SAPIR
- Editor: Bret Stephens
- Categories: Jewish affairs and identity
- Frequency: Quarterly
- Founded: 2021
- First issue: Spring 2021
- Company: Maimonides Fund
- Country: United States
- Language: English
- Website: www.sapirjournal.org
- ISSN: 2767-1720

= Sapir (journal) =

Jewish quarterly journal

SAPIR is a quarterly political magazine focused on cultural, political, and social issues related to the Jewish community, with a focus on American Jews. The magazine publishes invited long-form think-pieces on a theme of interest to the Jewish community.

SAPIR is published by Maimonides Fund, and its editor-in-chief is The New York Times columnist Bret Stephens. SAPIR publicly launched in March 2021 and released its first issue in April.

== History ==
Stephens launched SAPIR in March 2021, with the initial issue focused on the intersection between social justice and American Jewry. SAPIRs launch was amidst a rise, between 2021 and 2023, of magazines across the ideological spectrum related to the Jewish experience.

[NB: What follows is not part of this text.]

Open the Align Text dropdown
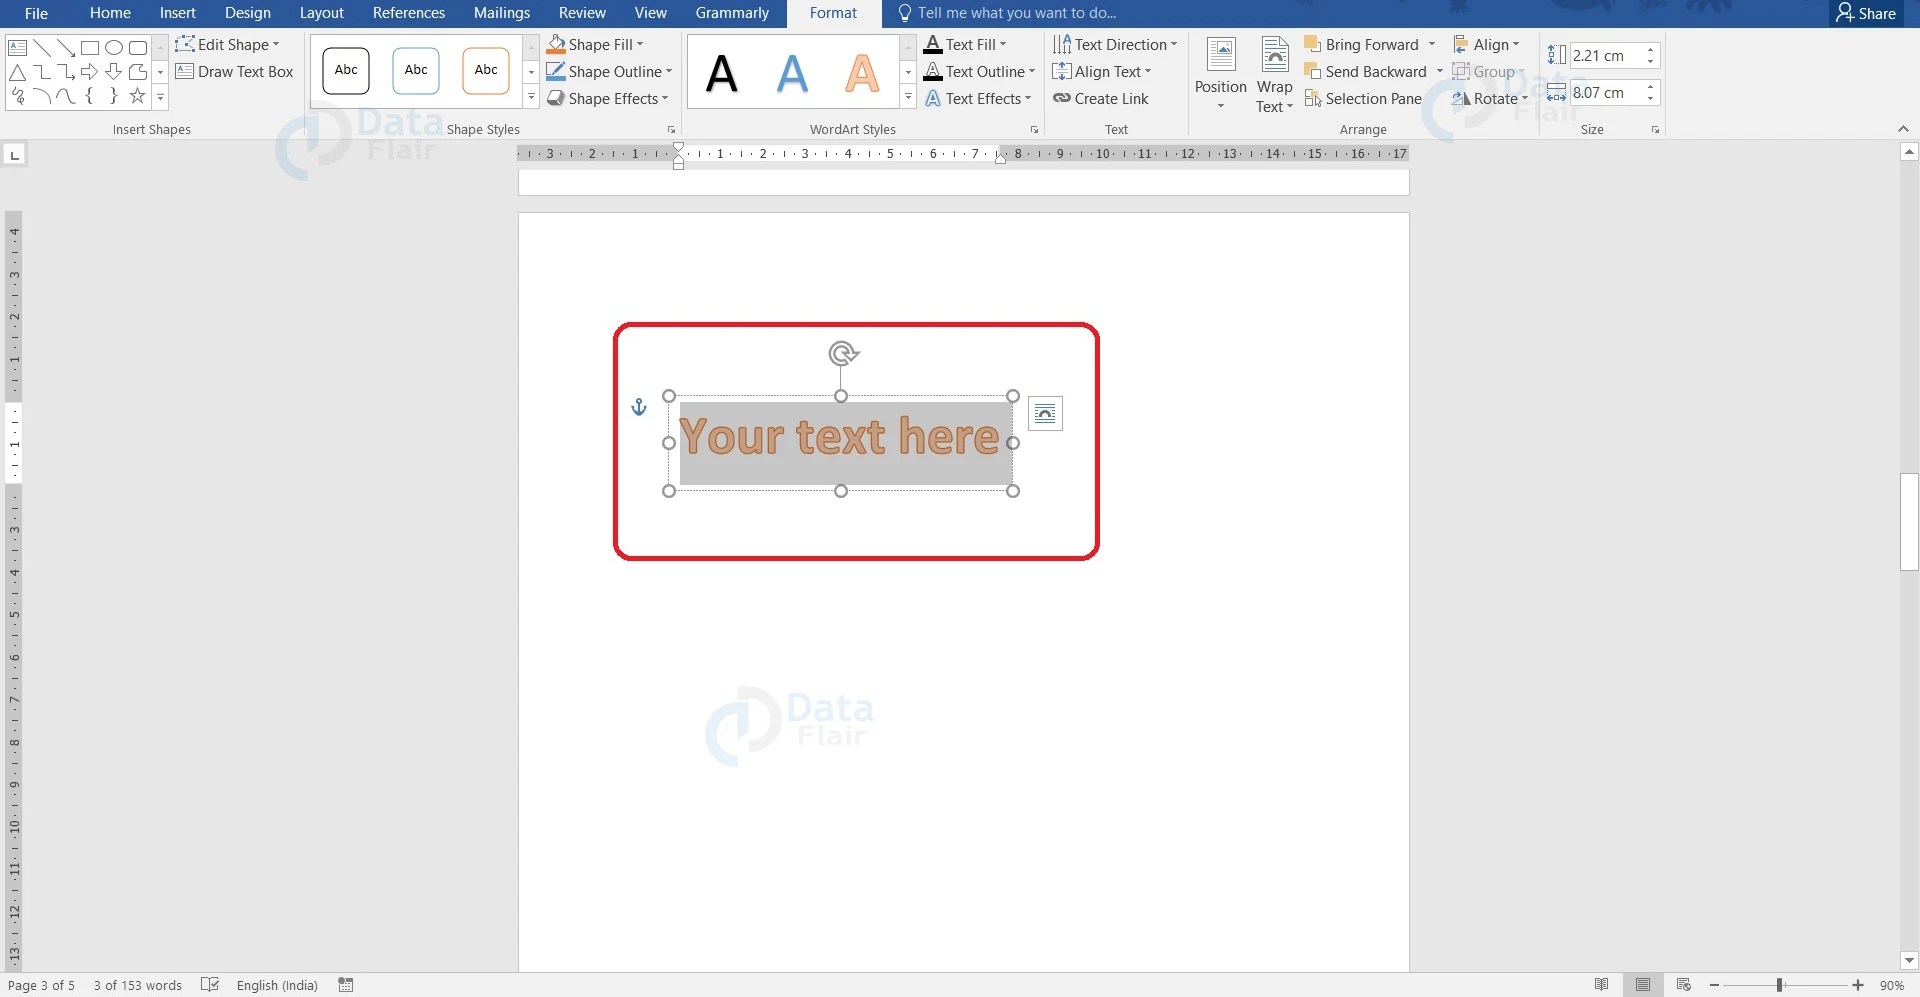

On April 1, 2023, the Maimonides Fund launched the SAPIR Institute, an in-house organ to turn the ideas generated by the magazine into future plans of action. The institute is led by Chanan Weissman, former White House Jewish Liaison for the Obama and Biden Administrations.

In May 2025, the journal launched SAPIR debates. The first debate was between politicians Jason Greenblatt and Rahm Emanuel regarding whether or not US President Donald Trump was "good for the Jews" and was hosted at the 92nd Street Y. It was moderated by Stephens.